Sydney based Capital Economics, for example, takes the view that the economy will continue to surprise the RBNZ on the upside.
“We think the Bank will be persuaded to bring [bond buying] purchases to a complete stop later this year,” said economist Ben Udy.
But there’s a reason for the RBNZ’s cautious tone.
Global markets are champing at the bit to price in a Covid recovery – even though there is still enormous risk tied to the pandemic.
New Zealand’s relative success in managing Covid – as recognised in this week’s credit upgrades by S&P – has put us at the forefront of expectations for a return to normal monetary policy settings.
That has seen our dollar rise and our sharemarket fall back in the past few weeks.
The Reserve Bank is pushing back and takes the view that celebrating recovery too soon is a bigger risk than celebrating late.
It may yet raise rates sooner than many expected – but it is not about to give already bullish markets any hints.
The economic outlook ahead remained highly uncertain, determined in large part by any future health-related social restrictions, Orr said in today’s Monetary Policy Statement.
“This ongoing uncertainty is expected to constrain business investment and household spending growth.”
ASB chief economist Nick Tuffley described the statement as “an attempt to hose down some of the exuberance that has gripped global financial markets as vaccine roll-outs brought optimism that the pandemic will soon be put behind us”.
Orr talks about “retaining optionality”.
In other words, the RBNZ wants to retain the scope to add more stimulus if, for example, community outbreaks of Covid-19 get out of control.
Westpac chief economist Dominick Stephens puts it in more dramatic military terms.
“The RBNZ wants to see the whites of the eyes of inflation and employment before it shifts monetary policy,” he said.
It wants “to let things run for a while, and is prepared to wear occasional episodes of inflation rising to about 2 per cent in order to be sure that inflation and employment have returned to target sustainably”.
The Monetary Policy Committee agreed that inflation and employment would likely remain below its remit targets over the medium term in the absence of prolonged monetary stimulus.
The RBNZ now expects Inflation – currently below target at 1.4 per cent to peak at 2.5 per cent in mid-2021, largely due to Covid disruption.
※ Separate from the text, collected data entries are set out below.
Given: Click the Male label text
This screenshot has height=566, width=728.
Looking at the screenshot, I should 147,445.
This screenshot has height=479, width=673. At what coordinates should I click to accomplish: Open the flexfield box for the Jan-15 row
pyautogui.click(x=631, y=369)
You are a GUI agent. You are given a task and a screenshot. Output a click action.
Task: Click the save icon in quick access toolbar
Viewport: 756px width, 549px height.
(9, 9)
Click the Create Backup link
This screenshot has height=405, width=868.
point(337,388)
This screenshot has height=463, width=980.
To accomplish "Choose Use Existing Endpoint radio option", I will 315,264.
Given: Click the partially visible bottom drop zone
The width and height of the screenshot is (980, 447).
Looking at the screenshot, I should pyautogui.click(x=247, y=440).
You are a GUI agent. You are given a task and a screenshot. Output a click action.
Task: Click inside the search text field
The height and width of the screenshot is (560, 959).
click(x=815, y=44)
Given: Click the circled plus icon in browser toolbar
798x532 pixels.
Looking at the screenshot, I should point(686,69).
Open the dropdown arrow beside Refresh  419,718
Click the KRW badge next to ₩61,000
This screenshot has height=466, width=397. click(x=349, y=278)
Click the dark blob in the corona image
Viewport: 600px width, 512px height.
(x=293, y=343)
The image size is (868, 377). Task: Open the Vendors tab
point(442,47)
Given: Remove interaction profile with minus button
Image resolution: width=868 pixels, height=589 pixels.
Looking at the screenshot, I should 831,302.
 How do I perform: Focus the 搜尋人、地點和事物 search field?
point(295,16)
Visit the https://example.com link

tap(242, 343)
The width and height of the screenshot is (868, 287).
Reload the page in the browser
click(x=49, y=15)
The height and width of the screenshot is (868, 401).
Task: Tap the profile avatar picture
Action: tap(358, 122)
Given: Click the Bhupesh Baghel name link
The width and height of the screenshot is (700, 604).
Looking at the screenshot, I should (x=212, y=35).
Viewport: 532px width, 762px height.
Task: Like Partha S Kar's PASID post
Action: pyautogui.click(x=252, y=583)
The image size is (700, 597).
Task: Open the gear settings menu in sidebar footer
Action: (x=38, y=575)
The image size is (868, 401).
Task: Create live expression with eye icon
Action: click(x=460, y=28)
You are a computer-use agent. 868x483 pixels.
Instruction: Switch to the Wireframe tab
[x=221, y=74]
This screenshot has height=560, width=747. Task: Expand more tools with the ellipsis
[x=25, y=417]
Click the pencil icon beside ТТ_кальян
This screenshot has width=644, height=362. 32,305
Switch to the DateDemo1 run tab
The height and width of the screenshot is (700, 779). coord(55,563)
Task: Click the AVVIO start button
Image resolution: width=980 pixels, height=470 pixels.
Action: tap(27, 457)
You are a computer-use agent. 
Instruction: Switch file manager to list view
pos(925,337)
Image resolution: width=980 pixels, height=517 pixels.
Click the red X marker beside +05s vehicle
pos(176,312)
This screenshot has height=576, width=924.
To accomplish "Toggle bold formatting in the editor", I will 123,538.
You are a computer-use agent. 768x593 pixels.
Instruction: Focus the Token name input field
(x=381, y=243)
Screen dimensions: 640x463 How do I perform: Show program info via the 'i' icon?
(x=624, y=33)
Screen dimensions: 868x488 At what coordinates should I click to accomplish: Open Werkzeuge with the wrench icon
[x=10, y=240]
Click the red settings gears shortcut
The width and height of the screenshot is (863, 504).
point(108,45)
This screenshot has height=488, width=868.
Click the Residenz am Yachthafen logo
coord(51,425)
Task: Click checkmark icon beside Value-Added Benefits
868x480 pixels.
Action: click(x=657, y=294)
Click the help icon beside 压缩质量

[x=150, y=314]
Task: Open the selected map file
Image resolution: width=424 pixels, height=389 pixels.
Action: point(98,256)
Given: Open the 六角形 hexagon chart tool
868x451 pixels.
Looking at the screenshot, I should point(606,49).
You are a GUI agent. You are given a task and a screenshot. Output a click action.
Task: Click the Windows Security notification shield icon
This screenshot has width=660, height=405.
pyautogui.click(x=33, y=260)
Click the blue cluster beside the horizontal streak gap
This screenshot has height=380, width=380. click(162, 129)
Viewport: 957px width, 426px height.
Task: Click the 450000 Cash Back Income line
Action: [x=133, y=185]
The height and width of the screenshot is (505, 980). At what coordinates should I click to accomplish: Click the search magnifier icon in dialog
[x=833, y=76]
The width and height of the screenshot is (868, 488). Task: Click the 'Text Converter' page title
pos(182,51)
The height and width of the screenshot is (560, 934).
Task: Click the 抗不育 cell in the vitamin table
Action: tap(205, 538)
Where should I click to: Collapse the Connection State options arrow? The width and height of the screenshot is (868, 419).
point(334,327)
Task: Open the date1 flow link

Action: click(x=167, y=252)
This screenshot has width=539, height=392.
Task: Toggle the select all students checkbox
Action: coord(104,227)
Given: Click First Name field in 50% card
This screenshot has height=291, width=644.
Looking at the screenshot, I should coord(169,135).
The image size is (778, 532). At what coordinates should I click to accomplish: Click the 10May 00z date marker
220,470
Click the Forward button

It is then assumed to drop below target before “returning sustainably to around the 2 per cent target mid-point in 2023”.
Annual GDP growth is forecast to accelerate from late 2022, peaking at 3.8 per cent.
The unemployment rate is assumed to increase towards 5.2 per cent over 2021 “as activity in tourism-related industries continues to be weak and is not entirely offset by higher employment in other industries”.
But the rate is then assumed to gradually return to 4.6 per cent as economic activity recovers and capacity pressure begins to increase.
The base case also relies on continued fiscal support from Government with an assumption that $50 billion of the $62 billion Covid-19 response allocation is spent.
The RBNZ’s quantitative programme (Large Scale Asset Purchase [LSAP] Programme of up to $100 billion) and its Funding for Lending Programme (FLP) operation were also left unchanged.
“At face value, the dovish tone of the comments suggest that short-end yields have scope to go lower,” said ANZ chief economist Sharon Zollner.
But markets might just look through the gloomy language, she warned.
“The lack of firm dovish signal through forward guidance or OCR track, plus an upward sloping unconstrained OCR in 2022 has given conviction to market pricing and fuelled the NZD.
“Markets were always going to see what they wanted to see in today’s MPS. This is a market that is in a glass-half-full mood, not a glass-half-empty mood.”
There was no projected track provided for the OCR.
“We continue to expect the RBNZ will gingerly start lifting the OCR from August 2022,” said ASB’s Tuffley.
“That is 18 months away, which is an eternity in a time of heightened uncertainty.”
It would ultimately depend on factors such as the border opening up and confirmation that the RBNZ’s inflation and employment objectives are clearly on track to being met, he said.